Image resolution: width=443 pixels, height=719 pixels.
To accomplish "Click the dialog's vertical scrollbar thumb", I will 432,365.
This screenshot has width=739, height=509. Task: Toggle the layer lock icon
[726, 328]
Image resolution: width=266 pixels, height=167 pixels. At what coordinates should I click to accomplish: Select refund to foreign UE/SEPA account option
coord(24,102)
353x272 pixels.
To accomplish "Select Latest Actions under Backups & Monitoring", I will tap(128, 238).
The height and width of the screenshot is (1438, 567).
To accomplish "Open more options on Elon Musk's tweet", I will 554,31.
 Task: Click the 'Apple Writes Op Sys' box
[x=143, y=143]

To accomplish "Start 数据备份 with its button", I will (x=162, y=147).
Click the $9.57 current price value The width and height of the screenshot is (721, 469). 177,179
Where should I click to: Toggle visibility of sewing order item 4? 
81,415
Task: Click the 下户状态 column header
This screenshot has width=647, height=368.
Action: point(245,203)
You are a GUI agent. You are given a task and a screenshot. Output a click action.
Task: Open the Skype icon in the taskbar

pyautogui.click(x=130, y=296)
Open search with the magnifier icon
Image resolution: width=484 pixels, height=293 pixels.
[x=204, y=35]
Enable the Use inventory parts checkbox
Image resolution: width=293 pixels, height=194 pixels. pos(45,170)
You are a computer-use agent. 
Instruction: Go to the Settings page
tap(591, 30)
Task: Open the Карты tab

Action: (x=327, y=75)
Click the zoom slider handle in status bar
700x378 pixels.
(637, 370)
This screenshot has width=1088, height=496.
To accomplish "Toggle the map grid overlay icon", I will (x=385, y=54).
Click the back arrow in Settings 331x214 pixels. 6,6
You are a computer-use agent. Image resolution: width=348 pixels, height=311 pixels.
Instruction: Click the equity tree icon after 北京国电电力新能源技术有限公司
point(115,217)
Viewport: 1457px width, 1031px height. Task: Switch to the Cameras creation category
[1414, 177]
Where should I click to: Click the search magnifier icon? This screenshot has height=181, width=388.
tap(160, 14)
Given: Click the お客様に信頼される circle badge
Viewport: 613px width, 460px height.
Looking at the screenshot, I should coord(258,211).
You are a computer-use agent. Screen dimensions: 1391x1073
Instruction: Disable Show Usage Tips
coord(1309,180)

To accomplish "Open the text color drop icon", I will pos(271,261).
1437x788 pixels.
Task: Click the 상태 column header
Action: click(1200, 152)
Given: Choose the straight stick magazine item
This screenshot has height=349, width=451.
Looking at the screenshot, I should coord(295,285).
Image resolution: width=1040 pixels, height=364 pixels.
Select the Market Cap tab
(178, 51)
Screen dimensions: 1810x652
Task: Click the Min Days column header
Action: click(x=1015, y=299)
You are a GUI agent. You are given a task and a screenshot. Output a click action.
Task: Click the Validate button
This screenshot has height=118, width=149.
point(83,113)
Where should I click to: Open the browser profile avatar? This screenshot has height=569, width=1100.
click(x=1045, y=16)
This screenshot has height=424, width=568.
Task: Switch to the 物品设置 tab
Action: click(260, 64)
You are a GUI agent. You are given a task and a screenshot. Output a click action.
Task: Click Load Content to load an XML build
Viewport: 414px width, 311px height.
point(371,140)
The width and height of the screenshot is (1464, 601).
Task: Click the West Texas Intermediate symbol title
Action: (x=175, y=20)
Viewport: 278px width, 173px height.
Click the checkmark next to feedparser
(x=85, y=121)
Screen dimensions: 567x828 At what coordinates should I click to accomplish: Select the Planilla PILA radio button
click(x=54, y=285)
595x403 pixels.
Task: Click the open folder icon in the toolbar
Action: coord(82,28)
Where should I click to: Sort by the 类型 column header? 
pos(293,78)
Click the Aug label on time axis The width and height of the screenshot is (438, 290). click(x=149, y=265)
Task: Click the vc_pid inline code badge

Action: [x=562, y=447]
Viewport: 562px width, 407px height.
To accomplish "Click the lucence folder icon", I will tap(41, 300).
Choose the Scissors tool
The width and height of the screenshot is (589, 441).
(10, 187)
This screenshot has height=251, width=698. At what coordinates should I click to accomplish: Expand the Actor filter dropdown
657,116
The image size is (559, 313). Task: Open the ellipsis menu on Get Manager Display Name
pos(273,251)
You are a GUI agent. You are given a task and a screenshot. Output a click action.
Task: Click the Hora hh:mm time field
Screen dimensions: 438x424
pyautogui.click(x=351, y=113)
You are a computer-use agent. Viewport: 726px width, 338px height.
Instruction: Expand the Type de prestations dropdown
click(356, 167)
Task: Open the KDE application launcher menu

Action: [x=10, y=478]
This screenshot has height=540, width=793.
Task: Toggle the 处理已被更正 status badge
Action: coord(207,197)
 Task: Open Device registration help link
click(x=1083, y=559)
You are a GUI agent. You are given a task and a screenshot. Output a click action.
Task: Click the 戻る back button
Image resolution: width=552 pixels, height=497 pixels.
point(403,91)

* **WHAT YOU SHOULD DO**
Show all lines from the entries that hold "computer".

* **FINISHED EXERCISE**
You are a computer-use agent. 
You are a computer-use agent. Image resolution: width=348 pixels, height=311 pixels.
You are a computer-use agent. Screen dimensions: 1391x1073
You are a computer-use agent. Viewport: 726px width, 338px height.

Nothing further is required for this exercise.